Monday, January 08, 2007

Brewing Beer: How do you separate the hop cones from the beer?

When dry hopping or fresh hopping how do you get all the hops out of the carboy? I really want to bottle or keg this fresh hopped ipa but I'm stuck. Here are my goals. ~ extract all the hop oils I can from the hop cones ~ minimize the leaves floating around in the final beer ~ minimize the oxygen exposure I guess I could just siphon it into the keg and be done with it, but, would I be getting the most hop oils from the cones? Maybe the oil has been dissolved by the alcohol in the beer and I have nothing to worry about. I don't know. Any suggestions? Can anybody share their experiences/thoughts/ideas? What would you do? (The picture above was taken right after I added the hops. Now the hop cones look all brown and bloated with beer. Kinda cool. I'll post a picture.)

6 comments:

grove said...

Getting the beer out of there is a lot easier than getting the hop cones out, so siphoning into the keg is the way to go IMO.

How long have the fresh hops been in the fermenter?

Adam said...

Thanks grove. I was afraid of that.

Have you dry hopped before? I noticed you have a pretty well written beer log (b + log :-).

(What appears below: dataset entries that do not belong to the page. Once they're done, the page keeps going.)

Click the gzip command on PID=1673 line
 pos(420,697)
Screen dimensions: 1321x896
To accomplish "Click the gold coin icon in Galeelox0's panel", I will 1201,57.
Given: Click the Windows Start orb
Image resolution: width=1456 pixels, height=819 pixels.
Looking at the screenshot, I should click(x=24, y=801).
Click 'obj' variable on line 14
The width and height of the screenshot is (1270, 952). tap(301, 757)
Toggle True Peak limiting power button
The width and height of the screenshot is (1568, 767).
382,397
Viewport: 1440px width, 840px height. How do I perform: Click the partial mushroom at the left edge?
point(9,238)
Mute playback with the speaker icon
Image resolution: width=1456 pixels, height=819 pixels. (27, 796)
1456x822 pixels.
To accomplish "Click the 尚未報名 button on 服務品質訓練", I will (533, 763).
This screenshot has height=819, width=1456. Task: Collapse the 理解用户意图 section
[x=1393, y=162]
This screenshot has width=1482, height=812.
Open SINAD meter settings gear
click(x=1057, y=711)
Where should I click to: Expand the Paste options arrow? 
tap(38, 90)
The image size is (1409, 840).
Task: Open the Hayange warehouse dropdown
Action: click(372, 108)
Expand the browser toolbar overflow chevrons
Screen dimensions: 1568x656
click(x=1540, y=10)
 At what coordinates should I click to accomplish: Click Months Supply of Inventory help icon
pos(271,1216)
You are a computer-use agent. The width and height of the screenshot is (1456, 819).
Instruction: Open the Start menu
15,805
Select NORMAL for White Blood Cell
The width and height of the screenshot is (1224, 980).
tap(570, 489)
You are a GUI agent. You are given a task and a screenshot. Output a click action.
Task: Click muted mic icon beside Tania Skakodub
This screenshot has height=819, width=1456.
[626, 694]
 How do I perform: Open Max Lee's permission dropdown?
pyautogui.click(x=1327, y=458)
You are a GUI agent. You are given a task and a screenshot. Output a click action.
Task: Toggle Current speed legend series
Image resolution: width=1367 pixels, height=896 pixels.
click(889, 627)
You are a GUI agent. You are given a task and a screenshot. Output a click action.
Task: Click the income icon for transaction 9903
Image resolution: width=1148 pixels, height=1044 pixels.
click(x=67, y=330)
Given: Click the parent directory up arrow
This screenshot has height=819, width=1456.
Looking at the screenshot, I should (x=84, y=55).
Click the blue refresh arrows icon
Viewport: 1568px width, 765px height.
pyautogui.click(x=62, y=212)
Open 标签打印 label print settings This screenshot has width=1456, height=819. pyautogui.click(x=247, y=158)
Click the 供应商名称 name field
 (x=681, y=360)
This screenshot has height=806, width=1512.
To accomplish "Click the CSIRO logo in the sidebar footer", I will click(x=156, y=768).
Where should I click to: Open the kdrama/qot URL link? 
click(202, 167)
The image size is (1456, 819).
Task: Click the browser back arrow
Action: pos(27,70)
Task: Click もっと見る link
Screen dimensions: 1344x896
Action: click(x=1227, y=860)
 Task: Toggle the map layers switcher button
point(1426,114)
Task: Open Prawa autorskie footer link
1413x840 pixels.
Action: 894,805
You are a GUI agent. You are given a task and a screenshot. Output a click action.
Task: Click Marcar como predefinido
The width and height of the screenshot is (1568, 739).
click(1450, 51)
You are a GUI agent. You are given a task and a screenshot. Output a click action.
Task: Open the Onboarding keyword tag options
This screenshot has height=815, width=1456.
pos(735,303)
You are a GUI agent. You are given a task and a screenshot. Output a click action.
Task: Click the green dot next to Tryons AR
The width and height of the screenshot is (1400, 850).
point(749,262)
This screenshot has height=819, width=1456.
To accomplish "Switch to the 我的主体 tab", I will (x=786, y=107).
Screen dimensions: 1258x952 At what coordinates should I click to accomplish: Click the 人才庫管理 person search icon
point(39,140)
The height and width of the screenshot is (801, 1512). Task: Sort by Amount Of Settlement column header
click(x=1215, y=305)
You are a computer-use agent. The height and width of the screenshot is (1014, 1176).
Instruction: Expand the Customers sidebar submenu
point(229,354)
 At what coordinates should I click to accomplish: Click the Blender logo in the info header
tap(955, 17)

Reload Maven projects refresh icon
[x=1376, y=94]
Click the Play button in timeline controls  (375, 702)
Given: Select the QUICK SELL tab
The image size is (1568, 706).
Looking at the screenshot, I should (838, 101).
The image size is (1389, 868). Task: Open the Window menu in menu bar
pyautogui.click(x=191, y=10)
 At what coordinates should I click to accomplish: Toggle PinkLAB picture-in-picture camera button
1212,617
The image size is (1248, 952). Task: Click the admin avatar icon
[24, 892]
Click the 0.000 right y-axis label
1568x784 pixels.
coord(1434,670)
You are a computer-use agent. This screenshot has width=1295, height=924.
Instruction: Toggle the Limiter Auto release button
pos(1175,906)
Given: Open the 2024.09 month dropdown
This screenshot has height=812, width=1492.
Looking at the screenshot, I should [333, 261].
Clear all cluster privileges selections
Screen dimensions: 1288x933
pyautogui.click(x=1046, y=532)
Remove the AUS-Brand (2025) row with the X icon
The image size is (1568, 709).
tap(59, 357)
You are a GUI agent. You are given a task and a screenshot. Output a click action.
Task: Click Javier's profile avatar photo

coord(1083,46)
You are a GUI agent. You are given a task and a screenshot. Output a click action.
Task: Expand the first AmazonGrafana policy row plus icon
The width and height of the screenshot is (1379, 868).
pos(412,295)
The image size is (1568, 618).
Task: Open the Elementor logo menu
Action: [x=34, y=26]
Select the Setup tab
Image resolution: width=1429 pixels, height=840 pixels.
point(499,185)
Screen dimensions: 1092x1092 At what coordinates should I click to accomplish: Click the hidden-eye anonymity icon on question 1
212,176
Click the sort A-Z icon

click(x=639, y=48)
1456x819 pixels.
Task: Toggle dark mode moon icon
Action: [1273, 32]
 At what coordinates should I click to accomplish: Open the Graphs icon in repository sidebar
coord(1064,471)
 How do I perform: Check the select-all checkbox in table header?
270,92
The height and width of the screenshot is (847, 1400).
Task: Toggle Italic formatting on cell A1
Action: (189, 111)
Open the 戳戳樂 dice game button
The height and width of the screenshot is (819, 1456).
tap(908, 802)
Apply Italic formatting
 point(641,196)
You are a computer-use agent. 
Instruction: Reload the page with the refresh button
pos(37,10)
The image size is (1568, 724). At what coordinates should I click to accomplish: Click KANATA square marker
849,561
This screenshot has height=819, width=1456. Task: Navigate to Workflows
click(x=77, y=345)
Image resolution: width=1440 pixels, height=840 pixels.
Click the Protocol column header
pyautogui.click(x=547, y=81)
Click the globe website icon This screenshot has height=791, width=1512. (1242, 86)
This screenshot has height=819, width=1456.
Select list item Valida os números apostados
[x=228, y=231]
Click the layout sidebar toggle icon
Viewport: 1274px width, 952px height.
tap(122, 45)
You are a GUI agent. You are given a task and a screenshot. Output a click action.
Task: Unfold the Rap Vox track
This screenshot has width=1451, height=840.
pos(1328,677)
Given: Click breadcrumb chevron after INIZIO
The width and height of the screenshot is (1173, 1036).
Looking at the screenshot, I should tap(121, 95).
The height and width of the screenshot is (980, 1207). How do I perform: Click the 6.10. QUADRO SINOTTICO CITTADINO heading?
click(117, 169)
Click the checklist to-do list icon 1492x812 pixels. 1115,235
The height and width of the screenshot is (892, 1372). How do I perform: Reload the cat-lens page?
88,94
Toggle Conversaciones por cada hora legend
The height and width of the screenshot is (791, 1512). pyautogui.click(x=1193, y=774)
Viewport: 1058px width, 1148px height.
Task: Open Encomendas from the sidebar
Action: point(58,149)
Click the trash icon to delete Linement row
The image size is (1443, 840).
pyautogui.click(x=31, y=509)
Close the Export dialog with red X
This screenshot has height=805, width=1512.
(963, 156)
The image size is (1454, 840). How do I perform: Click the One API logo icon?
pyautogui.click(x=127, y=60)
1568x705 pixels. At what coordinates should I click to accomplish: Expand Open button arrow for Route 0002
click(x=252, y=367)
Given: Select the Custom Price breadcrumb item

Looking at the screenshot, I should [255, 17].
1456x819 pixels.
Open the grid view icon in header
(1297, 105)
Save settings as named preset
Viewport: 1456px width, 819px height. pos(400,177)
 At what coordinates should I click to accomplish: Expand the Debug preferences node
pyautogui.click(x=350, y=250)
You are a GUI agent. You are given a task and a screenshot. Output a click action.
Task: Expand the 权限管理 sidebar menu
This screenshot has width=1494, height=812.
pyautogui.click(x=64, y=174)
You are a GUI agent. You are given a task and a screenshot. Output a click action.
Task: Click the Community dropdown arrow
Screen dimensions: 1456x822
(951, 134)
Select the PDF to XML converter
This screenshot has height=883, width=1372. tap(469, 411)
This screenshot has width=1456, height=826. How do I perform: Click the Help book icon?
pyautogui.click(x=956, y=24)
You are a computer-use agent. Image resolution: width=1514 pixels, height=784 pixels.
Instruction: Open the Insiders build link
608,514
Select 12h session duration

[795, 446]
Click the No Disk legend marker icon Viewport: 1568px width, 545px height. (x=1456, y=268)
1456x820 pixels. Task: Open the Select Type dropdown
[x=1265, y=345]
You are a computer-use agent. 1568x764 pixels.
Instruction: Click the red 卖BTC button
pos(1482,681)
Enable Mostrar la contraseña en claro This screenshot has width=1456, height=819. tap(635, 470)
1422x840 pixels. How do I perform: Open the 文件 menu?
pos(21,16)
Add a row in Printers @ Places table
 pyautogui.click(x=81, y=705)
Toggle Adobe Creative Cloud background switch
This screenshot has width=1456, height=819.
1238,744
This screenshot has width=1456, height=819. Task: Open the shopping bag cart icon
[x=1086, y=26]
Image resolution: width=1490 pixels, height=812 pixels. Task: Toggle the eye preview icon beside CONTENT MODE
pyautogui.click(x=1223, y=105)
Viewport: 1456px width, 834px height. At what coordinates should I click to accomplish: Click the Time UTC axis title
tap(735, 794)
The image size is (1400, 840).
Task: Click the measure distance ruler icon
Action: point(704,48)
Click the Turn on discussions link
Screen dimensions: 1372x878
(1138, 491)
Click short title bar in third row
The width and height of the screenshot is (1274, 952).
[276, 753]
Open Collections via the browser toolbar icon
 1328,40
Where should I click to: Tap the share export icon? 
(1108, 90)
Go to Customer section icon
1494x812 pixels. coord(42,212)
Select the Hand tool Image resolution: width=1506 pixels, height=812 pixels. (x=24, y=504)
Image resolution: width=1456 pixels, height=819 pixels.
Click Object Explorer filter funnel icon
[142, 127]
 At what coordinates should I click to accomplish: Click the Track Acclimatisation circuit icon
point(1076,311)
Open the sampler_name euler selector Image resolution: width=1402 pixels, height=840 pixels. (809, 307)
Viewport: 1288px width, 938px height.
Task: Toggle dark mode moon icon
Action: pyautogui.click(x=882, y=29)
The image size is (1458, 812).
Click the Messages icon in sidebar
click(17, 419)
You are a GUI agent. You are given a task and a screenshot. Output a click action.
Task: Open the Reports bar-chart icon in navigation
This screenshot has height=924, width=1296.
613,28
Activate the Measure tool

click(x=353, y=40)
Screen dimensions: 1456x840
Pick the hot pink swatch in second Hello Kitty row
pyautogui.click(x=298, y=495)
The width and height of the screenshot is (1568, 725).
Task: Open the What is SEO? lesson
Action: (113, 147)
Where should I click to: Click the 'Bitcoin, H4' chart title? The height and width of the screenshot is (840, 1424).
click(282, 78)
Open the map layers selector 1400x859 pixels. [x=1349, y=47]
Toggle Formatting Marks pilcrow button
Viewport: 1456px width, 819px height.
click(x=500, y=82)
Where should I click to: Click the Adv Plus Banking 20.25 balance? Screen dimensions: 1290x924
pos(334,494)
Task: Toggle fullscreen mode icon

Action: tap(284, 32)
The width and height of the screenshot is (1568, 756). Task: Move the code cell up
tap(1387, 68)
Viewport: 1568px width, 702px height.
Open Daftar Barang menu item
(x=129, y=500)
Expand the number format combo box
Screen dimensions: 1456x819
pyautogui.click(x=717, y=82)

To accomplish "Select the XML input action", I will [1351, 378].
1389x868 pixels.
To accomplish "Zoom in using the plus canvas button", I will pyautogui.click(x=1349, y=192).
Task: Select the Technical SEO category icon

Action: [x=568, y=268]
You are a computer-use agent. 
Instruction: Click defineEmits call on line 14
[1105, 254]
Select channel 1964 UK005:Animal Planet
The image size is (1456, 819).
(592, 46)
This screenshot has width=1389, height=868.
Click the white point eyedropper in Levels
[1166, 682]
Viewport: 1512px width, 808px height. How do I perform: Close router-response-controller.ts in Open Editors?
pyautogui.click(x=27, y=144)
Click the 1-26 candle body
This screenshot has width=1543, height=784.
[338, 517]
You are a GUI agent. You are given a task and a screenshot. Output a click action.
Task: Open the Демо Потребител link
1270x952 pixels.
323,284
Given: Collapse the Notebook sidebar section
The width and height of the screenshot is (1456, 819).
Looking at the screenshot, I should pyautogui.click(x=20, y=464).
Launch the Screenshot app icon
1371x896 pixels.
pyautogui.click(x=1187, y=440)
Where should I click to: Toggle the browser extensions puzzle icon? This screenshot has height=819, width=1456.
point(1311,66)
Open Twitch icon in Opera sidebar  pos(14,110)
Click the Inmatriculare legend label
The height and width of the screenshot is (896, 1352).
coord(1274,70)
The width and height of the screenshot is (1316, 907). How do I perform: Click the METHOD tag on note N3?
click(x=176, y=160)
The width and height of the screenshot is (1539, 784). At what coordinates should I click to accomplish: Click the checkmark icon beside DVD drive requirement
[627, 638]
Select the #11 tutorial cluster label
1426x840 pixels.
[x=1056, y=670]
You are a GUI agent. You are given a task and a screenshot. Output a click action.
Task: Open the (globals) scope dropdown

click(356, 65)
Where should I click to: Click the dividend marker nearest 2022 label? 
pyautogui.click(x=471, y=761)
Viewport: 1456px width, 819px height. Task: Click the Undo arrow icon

Regarding the hops. Its been in there About 7 weeks. Not sure if that's too long. Some have reported a grassy taste when leaving the cones in for extended periods of time.

Eli said...

I'd say the best thing to do would be to send me a bottle or two once its done.

That sort of karmic beerination will practically guarantee it works out for the best.

Adam said...

You never know!

Where are you located? Send us an email at...

beerguys@brewlounge.com

grove said...

I've dry hopped a pale ale and an india pale ale with 1 ounce of cascade hops for about two weeks. I found the result a bit too vegetal for my taste. Next time I'll try two ounces for 5 days.

Seven weeks sounds like a long time to dry hop, but nothing must go untried, right? From what you wrote this seems to be fresh hops and not dried hops, so *wet hopping* will probably give the beer different kinds of flavours. It'll be interesting to see what you think about it. :)

Adam said...

Grove,

Thanks for sharing that. Sheesh...I better get on the stick here. I did taste it a few weeks back and it tasted great.

"nothing must go untried" :-)

I will definately let you know how it goes.